PROBLEM STATEMENT: Only one span of the listing below is wanted: the lines from the one with "Alphonse BIDET (939, 1392)" through the one with "Címoldal (167, 163)", reproduced exactly, both ends kept.

RECORD EXTRACTS:
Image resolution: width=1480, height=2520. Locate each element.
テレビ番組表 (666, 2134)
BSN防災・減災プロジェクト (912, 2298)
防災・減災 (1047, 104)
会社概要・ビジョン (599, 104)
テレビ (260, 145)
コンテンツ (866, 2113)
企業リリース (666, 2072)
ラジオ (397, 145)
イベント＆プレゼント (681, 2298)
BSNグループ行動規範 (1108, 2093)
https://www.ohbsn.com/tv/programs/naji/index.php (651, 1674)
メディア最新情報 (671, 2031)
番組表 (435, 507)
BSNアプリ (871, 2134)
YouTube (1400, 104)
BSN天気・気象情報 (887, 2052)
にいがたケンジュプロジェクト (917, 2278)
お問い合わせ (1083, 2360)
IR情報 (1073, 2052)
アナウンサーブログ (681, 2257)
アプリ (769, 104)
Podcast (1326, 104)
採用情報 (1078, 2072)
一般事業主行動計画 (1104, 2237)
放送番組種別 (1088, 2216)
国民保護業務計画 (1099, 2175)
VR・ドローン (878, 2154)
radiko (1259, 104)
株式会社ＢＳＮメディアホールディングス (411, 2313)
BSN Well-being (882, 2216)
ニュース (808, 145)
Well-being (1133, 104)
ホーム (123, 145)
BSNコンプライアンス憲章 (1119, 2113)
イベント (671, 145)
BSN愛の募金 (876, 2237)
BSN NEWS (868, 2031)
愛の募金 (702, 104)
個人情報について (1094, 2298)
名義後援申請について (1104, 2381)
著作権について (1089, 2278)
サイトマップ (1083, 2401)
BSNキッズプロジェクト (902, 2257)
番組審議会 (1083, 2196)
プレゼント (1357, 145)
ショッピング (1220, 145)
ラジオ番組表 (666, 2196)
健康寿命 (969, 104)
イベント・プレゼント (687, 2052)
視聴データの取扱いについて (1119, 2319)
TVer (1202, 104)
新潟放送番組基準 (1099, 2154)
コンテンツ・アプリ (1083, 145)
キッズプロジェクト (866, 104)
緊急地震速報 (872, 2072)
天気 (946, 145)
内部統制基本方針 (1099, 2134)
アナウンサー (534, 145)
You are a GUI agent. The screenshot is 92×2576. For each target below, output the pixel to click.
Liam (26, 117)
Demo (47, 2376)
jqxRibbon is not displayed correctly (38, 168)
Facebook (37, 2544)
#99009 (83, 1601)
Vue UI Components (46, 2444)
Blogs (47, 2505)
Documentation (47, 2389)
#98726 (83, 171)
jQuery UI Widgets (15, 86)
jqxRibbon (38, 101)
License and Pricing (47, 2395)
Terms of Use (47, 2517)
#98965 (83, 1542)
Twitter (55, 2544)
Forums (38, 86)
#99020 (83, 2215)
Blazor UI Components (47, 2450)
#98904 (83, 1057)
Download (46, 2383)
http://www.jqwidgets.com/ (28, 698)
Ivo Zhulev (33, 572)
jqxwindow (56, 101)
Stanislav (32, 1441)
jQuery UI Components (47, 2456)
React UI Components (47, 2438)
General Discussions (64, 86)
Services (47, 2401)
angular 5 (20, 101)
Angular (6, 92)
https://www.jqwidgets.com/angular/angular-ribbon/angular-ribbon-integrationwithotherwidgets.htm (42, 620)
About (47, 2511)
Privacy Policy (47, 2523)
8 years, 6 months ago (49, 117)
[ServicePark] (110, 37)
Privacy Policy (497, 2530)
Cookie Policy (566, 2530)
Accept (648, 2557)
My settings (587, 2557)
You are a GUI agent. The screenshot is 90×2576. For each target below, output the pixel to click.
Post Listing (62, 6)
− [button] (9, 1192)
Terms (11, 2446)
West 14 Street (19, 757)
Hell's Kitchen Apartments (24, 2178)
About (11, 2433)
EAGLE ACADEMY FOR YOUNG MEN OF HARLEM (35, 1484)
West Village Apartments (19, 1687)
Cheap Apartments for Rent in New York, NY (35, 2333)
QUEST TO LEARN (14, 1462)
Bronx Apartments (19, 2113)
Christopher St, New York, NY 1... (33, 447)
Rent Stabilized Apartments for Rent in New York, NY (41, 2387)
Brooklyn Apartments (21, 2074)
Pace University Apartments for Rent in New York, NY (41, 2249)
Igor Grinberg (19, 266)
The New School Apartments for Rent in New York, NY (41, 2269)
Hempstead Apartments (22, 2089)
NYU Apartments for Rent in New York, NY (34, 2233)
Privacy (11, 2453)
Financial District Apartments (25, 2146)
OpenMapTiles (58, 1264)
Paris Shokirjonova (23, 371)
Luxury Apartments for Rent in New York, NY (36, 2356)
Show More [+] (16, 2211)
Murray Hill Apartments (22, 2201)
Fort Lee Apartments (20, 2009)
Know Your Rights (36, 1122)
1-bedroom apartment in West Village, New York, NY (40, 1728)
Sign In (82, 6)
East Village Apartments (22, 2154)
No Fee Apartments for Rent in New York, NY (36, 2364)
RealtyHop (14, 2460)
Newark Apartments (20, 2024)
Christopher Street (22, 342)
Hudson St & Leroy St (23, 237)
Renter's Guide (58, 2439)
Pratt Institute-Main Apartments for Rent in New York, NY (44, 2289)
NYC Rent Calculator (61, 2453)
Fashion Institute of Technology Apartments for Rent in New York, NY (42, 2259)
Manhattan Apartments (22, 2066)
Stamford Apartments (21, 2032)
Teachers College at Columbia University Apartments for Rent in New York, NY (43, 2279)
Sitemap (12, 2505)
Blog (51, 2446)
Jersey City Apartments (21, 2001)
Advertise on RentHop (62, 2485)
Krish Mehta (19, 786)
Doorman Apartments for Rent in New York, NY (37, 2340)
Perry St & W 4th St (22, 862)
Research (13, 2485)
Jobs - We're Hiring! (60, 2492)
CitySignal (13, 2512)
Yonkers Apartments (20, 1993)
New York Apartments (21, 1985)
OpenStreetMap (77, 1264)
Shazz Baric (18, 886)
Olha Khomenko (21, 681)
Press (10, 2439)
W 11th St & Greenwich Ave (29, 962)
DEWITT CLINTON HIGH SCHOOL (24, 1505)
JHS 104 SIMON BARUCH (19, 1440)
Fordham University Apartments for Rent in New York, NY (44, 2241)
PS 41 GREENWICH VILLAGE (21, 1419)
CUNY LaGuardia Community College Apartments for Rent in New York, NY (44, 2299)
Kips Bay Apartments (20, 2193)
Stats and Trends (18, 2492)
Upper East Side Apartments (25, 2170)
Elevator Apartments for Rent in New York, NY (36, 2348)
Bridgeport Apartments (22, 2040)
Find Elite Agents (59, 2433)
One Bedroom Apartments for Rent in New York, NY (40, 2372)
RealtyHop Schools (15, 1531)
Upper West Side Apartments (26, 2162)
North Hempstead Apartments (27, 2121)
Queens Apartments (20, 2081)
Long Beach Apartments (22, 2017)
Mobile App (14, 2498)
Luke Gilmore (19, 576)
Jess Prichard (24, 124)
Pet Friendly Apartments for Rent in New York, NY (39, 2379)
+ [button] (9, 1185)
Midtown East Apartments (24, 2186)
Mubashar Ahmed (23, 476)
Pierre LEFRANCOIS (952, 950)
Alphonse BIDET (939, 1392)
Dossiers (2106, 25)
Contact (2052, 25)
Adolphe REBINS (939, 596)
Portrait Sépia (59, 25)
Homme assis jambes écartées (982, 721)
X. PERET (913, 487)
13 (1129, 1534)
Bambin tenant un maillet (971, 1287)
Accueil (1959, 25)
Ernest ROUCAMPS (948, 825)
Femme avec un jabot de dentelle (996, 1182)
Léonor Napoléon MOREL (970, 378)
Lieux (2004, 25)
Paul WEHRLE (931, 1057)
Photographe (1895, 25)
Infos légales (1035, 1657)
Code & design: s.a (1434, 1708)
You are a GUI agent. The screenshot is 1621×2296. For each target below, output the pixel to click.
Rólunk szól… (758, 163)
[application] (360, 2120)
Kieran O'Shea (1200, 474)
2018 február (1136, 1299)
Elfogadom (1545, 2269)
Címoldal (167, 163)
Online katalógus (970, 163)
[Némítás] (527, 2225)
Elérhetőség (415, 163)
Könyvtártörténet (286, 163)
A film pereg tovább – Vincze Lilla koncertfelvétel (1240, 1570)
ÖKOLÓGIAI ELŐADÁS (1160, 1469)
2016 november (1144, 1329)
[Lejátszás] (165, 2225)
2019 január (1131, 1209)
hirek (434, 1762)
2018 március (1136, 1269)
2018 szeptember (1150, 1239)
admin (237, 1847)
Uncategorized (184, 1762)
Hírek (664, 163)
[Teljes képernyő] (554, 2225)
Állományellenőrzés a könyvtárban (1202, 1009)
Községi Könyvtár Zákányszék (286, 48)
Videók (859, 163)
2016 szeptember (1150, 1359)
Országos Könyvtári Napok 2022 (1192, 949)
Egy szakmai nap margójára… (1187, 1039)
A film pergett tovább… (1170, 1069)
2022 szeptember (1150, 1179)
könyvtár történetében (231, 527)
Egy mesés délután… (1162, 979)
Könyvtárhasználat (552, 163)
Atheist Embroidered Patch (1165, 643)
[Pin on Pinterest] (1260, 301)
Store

COMPLETED TASK:
Alphonse BIDET (939, 1392)
Dossiers (2106, 25)
Contact (2052, 25)
Adolphe REBINS (939, 596)
Portrait Sépia (59, 25)
Homme assis jambes écartées (982, 721)
X. PERET (913, 487)
13 (1129, 1534)
Bambin tenant un maillet (971, 1287)
Accueil (1959, 25)
Ernest ROUCAMPS (948, 825)
Femme avec un jabot de dentelle (996, 1182)
Léonor Napoléon MOREL (970, 378)
Lieux (2004, 25)
Paul WEHRLE (931, 1057)
Photographe (1895, 25)
Infos légales (1035, 1657)
Code & design: s.a (1434, 1708)
You are a GUI agent. The screenshot is 1621×2296. For each target below, output the pixel to click.
Rólunk szól… (758, 163)
[application] (360, 2120)
Kieran O'Shea (1200, 474)
2018 február (1136, 1299)
Elfogadom (1545, 2269)
Címoldal (167, 163)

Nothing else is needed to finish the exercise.